Forrester’s eyes bulged and he shouted. He snatched his hand away from the waistband of his trousers. The hand pulled free at the wrist, spun across the room and slapped viscidly against the wall, clinging for a moment, all shape lost, bleeding in a thin line on the plaster, sliding slowly down the pattern of blood.
A gout of blood came from the wrist and where it struck the focal point of the device, it turned into a pinkish fog. The blouse where the hand had been turned shiny and ran into liquid.
The beam hit into the spare body underneath, softening it to a thin liquid, exploding it into a pink mist. Forrester screamed once as he fell.
A guard leveled his automatic and Lucas managed to center the beam on it. The barrel sagged as the man tried to fire it. The unliquified portion exploded violently, and the man, his face torn open, fell and writhed on the floor. The other guard tried to make the door, but Lucas swept the beam across his legs at knee level. The man dropped and at first Lucas thought that he had dropped onto his knees. Then he saw that the man’s legs were out in front of him, toes up. The guard made a mewling sound, fell back, swiveling the gun to fire at Lucas.
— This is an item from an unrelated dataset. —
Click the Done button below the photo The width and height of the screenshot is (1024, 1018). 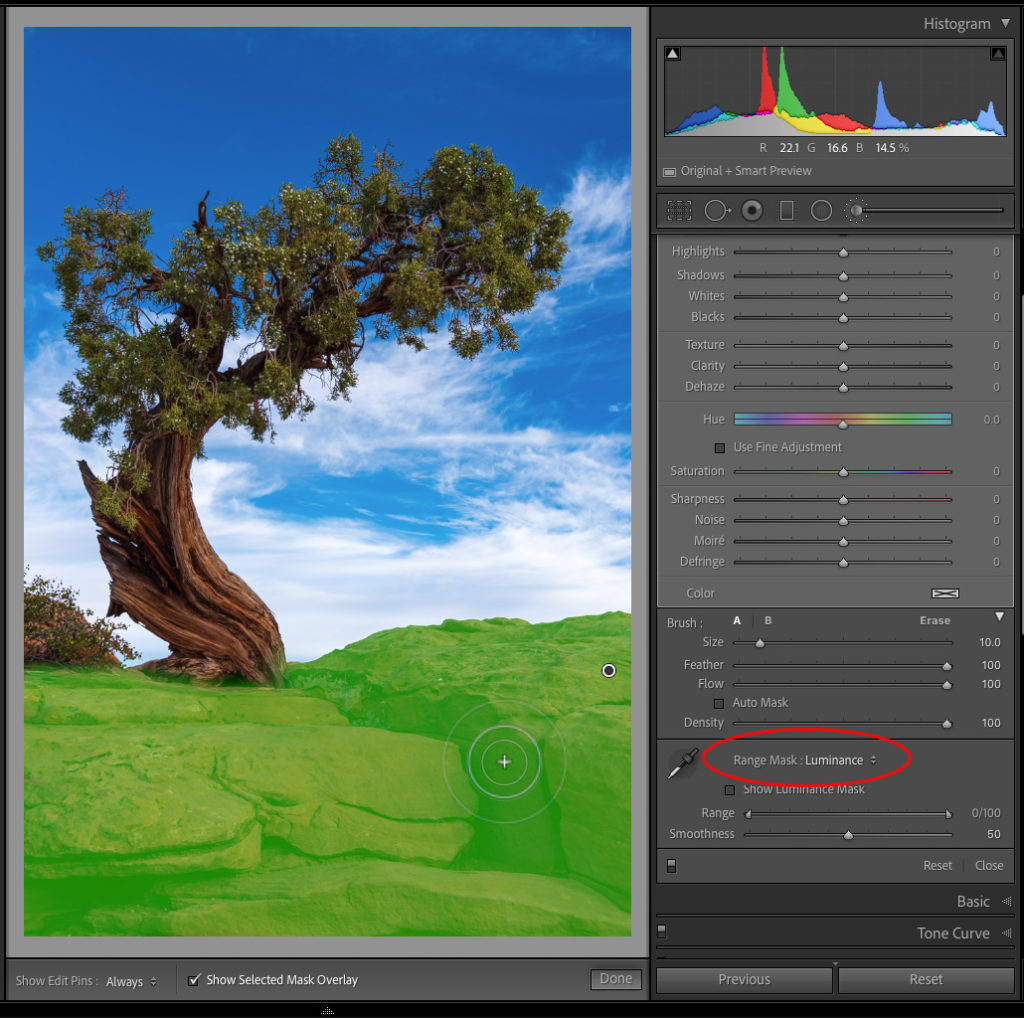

Lucas swept the beam across his face, saw the face become a pinkish pool in which the eyes were but widening stains.
He touched the guard whose gun had exploded on the back of the neck and the man was suddenly still.
Breathing hard, Lucas stood erect. He knew that if he looked at them any more he’d be violently ill.
He listened. The subdued workers who had heard the shot stayed close to their houses.
He heard the distant pound of running feet. There was no time to liberate the others. He cut the back wall of the house, finding that at fifteen feet, the area of liquification was about six inches in diameter. He made a sweeping cut, seeing the running plastic explode into gas with a puffing sound.
The section fell out and he went through. As he went he brushed the moist edge by accident with the back of his hand. For a moment he was in panic for fear the liquid contagion could be transmitted by contact.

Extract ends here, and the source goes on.